The Ultimate Jonah

“ … someone came who said to his astonished listeners that he was the ultimate Jonah (Matthew 12:39-41). When Jesus Christ came to earth, he was leaving the ultimate comfort zone, in order to come and minister not just to a people who might harm him, but to people who would. And to save them, he would have to do much more than preach, he would have to die for them. While the original Jonah was merely thought to be dead, Jesus actually died and rose again. It was what Jesus called the sign of Jonah (Matthew 12:31).

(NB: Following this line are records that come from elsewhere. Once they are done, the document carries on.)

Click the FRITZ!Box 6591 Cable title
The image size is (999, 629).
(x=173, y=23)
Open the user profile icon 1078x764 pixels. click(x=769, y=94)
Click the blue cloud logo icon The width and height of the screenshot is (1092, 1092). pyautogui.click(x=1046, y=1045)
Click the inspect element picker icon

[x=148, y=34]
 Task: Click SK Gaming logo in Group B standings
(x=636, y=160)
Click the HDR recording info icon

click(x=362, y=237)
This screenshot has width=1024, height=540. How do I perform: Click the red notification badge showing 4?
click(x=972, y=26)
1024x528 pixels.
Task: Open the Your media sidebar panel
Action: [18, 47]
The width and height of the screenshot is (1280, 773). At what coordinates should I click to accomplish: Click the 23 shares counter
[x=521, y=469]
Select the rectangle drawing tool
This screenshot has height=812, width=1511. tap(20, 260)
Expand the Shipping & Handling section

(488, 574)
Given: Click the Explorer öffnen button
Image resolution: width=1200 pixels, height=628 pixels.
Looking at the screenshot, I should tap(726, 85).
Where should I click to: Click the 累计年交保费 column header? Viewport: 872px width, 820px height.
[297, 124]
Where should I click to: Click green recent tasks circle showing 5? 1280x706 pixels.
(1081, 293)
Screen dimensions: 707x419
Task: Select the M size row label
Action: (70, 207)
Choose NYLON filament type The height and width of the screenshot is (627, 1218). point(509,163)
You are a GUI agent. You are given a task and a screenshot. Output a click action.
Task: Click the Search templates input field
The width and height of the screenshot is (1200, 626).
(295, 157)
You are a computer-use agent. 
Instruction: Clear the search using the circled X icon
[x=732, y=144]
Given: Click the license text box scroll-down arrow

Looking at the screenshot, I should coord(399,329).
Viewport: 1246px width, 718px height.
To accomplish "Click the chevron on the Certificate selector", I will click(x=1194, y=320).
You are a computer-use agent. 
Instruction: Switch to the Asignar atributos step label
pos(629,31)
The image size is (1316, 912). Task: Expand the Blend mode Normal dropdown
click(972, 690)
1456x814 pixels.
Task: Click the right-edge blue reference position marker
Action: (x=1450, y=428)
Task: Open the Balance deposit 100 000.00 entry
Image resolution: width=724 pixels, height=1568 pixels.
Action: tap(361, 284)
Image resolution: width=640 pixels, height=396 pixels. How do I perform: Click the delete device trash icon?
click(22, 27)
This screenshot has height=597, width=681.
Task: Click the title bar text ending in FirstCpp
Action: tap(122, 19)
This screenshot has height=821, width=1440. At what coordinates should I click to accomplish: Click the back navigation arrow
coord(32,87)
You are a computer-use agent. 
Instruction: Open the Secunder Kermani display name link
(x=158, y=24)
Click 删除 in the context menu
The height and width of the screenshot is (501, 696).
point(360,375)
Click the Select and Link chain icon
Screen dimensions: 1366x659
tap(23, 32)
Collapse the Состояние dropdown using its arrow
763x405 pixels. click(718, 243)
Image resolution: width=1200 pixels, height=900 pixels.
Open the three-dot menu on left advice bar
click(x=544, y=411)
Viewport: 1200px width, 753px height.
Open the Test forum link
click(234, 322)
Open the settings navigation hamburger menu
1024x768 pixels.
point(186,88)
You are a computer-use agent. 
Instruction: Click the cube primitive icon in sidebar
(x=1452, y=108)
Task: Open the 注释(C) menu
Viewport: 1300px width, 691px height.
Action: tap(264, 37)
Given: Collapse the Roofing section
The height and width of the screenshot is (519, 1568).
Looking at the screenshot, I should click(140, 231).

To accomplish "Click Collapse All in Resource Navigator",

Consider another way in which Jesus was the ultimate Jonah. In Mark 4 we have an account from Jesus’s life that deliberately evoked the Old Testament story. There was a terrible storm and, like Jonah, Jesus was asleep in the midst of it. Like the sailors, Jesus’s disciples were terrified and woke him up to say that they were going to perish. In both cases the storm was miraculously calmed and those in the boat are saved by the power of God.

But here is the great difference. Jonah was thrown only into the storm or wind and water. Jesus on the Cross, however, was thrown into the ultimate storm—of all the divine justice and punishment that we deserve for our wrongdoing. When I struggle with my idols, I think of Jesus, voluntarily bowing his head into that ultimate storm, taking it on frontally, for me. He sank in that storm of terror so I would not fear any other storm in my life. If he did that for me, then I know my value, confidence, and mission in life all rest in him. Storms here on earth can take away many things, even my physical life, but not my Life.

God hinted to Jonah that he would love the great, lost cities of the earth in the same way that Jonah would not.

The book of Jonah ends with a question. God asks Jonah: “Shouldn’t your love be like mine? Will you come out of your self-absorption and idolatry and begin to live for me and for others?” We wait for and answer, and it never comes! Because the book ends.

It is as if God aimed an arrow of loving rebuke at Jonah’s heart, set it a-fly, and suddenly Jonah vanishes, leaving us in its path. The question is coming right at us, because you are Jonah and I am Jonah. We are so enslaved to our idols that we don’t care about people who are Different, who live in big cities, or who are just in our own families but very hard to love. Are we, like Jonah, willing to change? If we are, then we must look to the Ultimate Jonah, and to his sign, the death and resurrection of Jesus Christ.